Depending on the device the array is stored on, as well as its dtype, the calculations will be performed using 32- or 64- bits floating point arythmetics, and using the CPU or CUDA implementation.
- sphericart.jax.spherical_harmonics(xyz: Array, l_max: int)¶
Computes the spherical harmonics and their derivatives within the JAX framework.

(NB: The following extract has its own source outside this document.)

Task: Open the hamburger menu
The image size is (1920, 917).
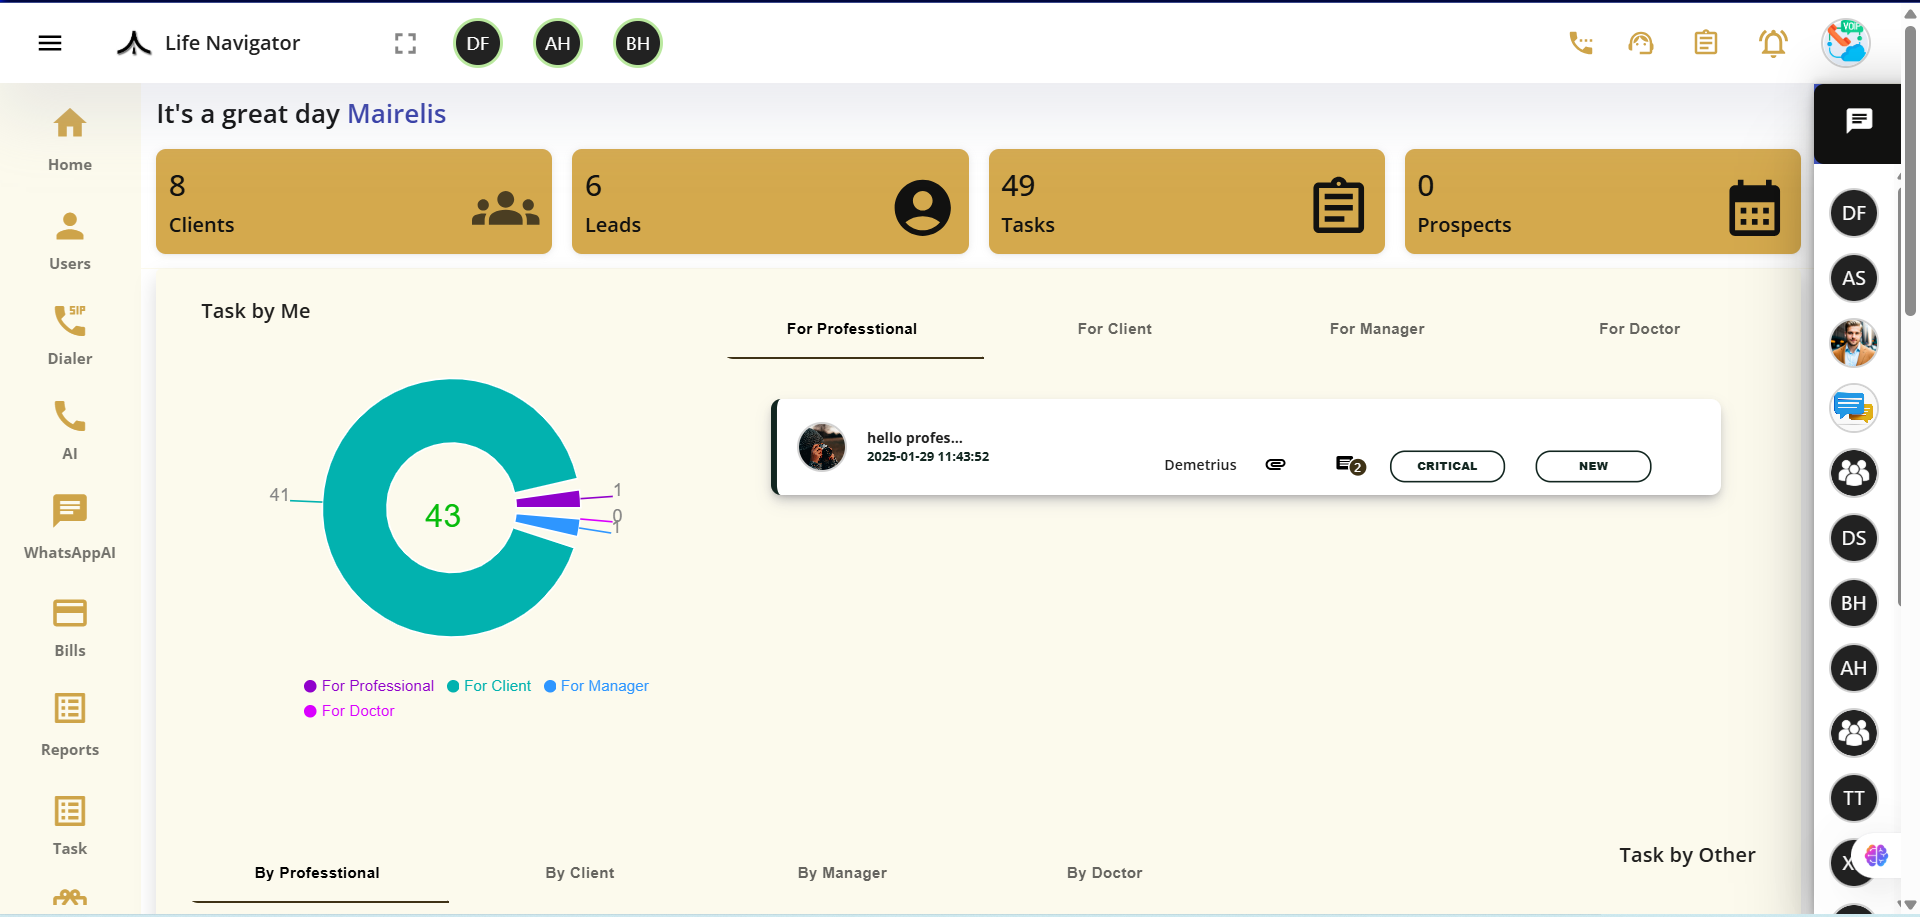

The definition of the real spherical harmonics is consistent with the Wikipedia spherical harmonics page.
Note that the
l_max
argument (position 1 in the signature) should be tagged as static when jit-ing the function:>>> import jax >>> import sphericart.jax >>> jitted_sph_fn = jax.jit(sphericart.jax.spherical_harmonics, static_argnums=1)
- Parameters:
xyz – single vector or set of vectors in 3D. All dimensions are optional except for the last. Shape
[..., 3]
.l_max – the maximum degree of the spherical harmonics to be calculated (included)
- Returns:
Spherical harmonics expansion of
xyz
. Shape[..., (l_max+1)**2]
. The last dimension is organized in lexicographic order. For example, ifl_max = 2
, The last axis will correspond to spherical harmonics with(l, m) = (0, 0), (1, -1), (1, 0), (1, 1), (2, -2), (2, -1), (2, 0), (2, 1), (2, 2)
, in this order.
- sphericart.jax.solid_harmonics(xyz: Array, l_max: int)¶
Same as spherical_harmonics, but computes the solid harmonics instead.
These are a non-normalized form of the real spherical harmonics, i.e. \(r^lY^m_l\). These scaled spherical harmonics are polynomials in the Cartesian coordinates of the input points, and they are therefore less expensive to compute.